_Action item_.
Write out exactly, with no other output, the lines below from the one that contains "[button] (133, 1622)" through the end.

_Pixel coordinate grounding data_.
++++++++++++++++++++
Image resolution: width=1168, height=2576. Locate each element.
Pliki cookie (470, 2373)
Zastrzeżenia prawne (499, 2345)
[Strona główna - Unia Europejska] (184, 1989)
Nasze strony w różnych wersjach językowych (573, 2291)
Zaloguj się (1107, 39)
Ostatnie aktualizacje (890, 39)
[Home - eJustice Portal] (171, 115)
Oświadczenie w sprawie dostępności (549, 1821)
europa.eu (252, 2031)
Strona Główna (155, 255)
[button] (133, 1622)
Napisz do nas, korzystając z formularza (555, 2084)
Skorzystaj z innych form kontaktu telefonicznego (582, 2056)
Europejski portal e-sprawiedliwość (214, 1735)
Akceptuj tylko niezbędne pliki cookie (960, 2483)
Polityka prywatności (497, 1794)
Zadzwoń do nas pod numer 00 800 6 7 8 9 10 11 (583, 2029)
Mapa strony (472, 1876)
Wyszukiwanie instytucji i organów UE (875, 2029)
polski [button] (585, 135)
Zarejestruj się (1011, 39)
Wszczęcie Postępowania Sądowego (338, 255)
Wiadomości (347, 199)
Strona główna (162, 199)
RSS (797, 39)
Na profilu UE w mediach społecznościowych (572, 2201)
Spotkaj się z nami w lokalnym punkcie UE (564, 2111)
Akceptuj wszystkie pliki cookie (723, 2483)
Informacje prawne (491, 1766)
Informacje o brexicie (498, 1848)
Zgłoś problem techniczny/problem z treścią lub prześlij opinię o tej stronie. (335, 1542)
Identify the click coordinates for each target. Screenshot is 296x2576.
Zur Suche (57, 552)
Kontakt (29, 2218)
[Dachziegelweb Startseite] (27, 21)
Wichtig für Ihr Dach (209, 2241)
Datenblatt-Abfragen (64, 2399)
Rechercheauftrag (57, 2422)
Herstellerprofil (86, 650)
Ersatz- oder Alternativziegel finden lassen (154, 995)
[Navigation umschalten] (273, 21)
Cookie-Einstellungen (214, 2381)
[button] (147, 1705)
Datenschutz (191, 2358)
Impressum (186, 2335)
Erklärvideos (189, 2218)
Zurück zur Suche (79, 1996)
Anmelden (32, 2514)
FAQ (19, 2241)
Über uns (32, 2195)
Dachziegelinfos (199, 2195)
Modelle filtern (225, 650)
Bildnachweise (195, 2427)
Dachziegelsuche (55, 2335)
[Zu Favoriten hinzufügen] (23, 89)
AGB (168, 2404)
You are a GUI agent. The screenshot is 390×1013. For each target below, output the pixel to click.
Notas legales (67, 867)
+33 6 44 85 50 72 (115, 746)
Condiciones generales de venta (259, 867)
++++++++++++++++++++
_Answer area_.
[button] (133, 1622)
Napisz do nas, korzystając z formularza (555, 2084)
Skorzystaj z innych form kontaktu telefonicznego (582, 2056)
Europejski portal e-sprawiedliwość (214, 1735)
Akceptuj tylko niezbędne pliki cookie (960, 2483)
Polityka prywatności (497, 1794)
Zadzwoń do nas pod numer 00 800 6 7 8 9 10 11 (583, 2029)
Mapa strony (472, 1876)
Wyszukiwanie instytucji i organów UE (875, 2029)
polski [button] (585, 135)
Zarejestruj się (1011, 39)
Wszczęcie Postępowania Sądowego (338, 255)
Wiadomości (347, 199)
Strona główna (162, 199)
RSS (797, 39)
Na profilu UE w mediach społecznościowych (572, 2201)
Spotkaj się z nami w lokalnym punkcie UE (564, 2111)
Akceptuj wszystkie pliki cookie (723, 2483)
Informacje prawne (491, 1766)
Informacje o brexicie (498, 1848)
Zgłoś problem techniczny/problem z treścią lub prześlij opinię o tej stronie. (335, 1542)
Identify the click coordinates for each target. Screenshot is 296x2576.
Zur Suche (57, 552)
Kontakt (29, 2218)
[Dachziegelweb Startseite] (27, 21)
Wichtig für Ihr Dach (209, 2241)
Datenblatt-Abfragen (64, 2399)
Rechercheauftrag (57, 2422)
Herstellerprofil (86, 650)
Ersatz- oder Alternativziegel finden lassen (154, 995)
[Navigation umschalten] (273, 21)
Cookie-Einstellungen (214, 2381)
[button] (147, 1705)
Datenschutz (191, 2358)
Impressum (186, 2335)
Erklärvideos (189, 2218)
Zurück zur Suche (79, 1996)
Anmelden (32, 2514)
FAQ (19, 2241)
Über uns (32, 2195)
Dachziegelinfos (199, 2195)
Modelle filtern (225, 650)
Bildnachweise (195, 2427)
Dachziegelsuche (55, 2335)
[Zu Favoriten hinzufügen] (23, 89)
AGB (168, 2404)
You are a GUI agent. The screenshot is 390×1013. For each target below, output the pixel to click.
Notas legales (67, 867)
+33 6 44 85 50 72 (115, 746)
Condiciones generales de venta (259, 867)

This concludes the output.